Exercise details: Reproduce, character for character, everything in the entries from the line containing "You are a GUI" down to the line containing "[x=564, y=376]", including both of those lines. Leave the pictures out.

Data for this task:

——————

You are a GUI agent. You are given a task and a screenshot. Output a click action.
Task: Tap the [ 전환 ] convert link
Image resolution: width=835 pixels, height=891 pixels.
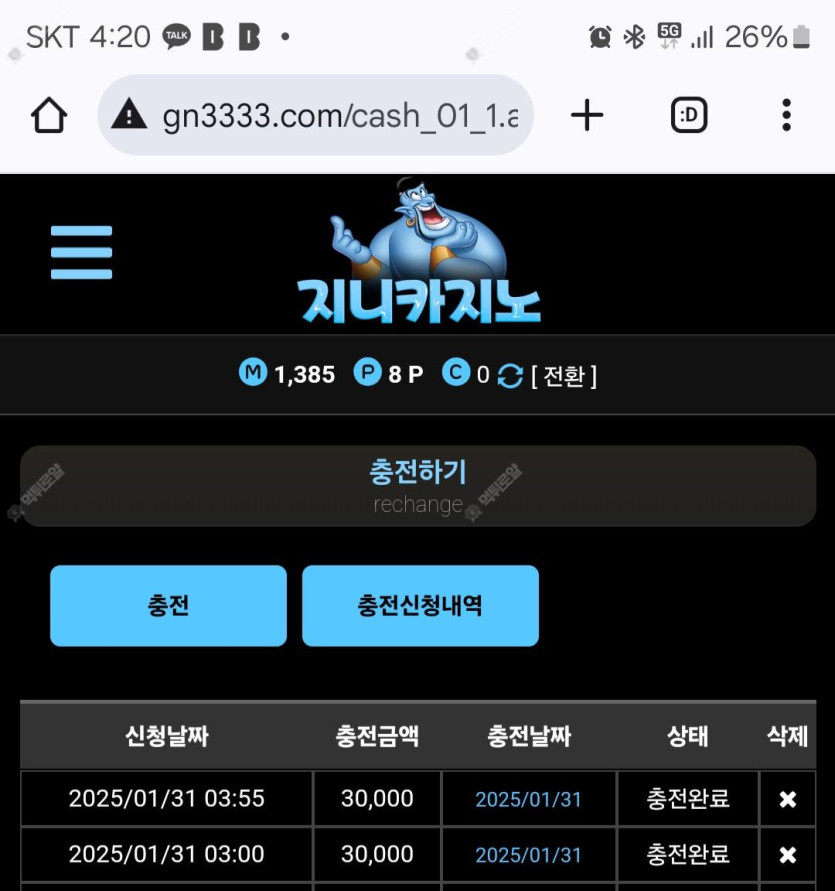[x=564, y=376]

——————

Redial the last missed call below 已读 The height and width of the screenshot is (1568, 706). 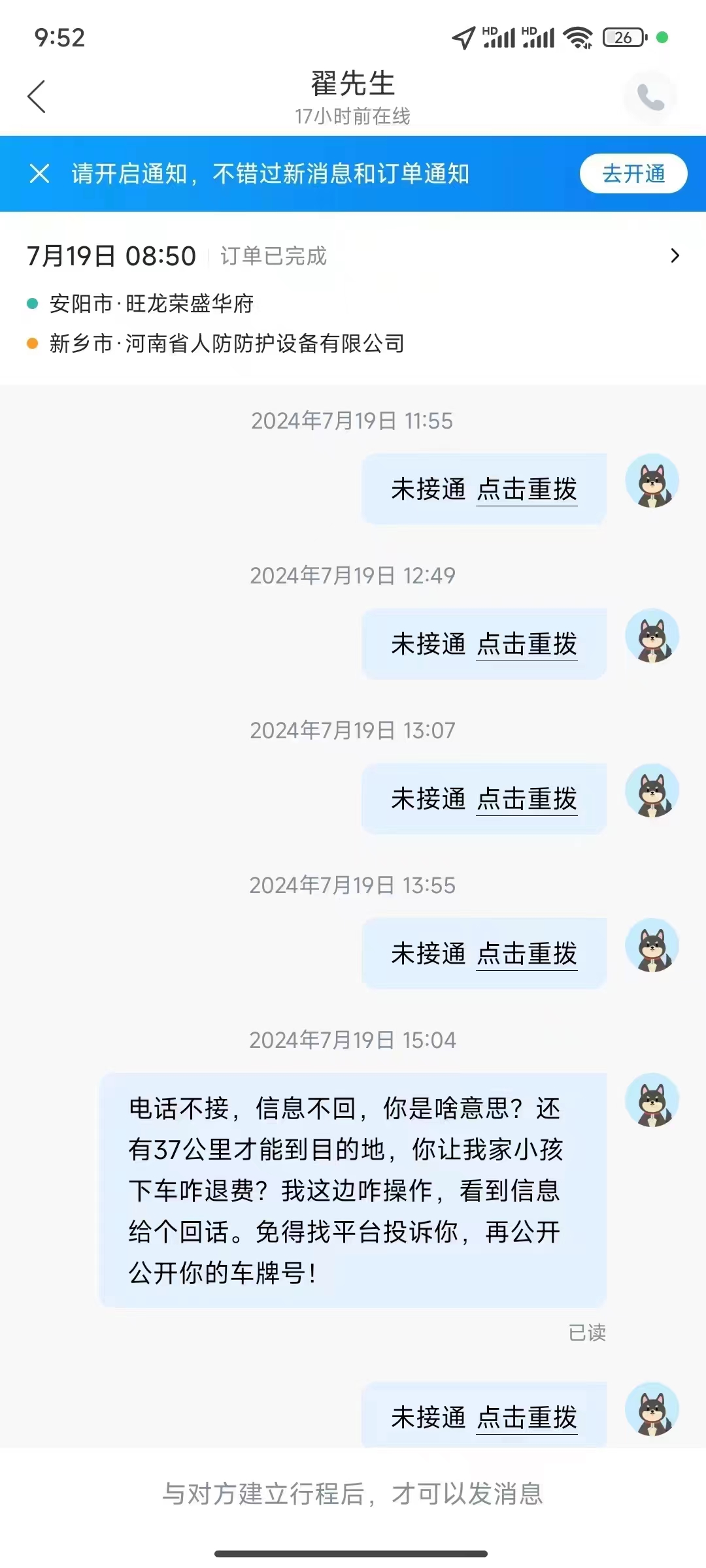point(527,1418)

——————

Complete response:
You are a GUI agent. You are given a task and a screenshot. Output a click action.
Task: Tap the [ 전환 ] convert link
Image resolution: width=835 pixels, height=891 pixels.
[x=564, y=376]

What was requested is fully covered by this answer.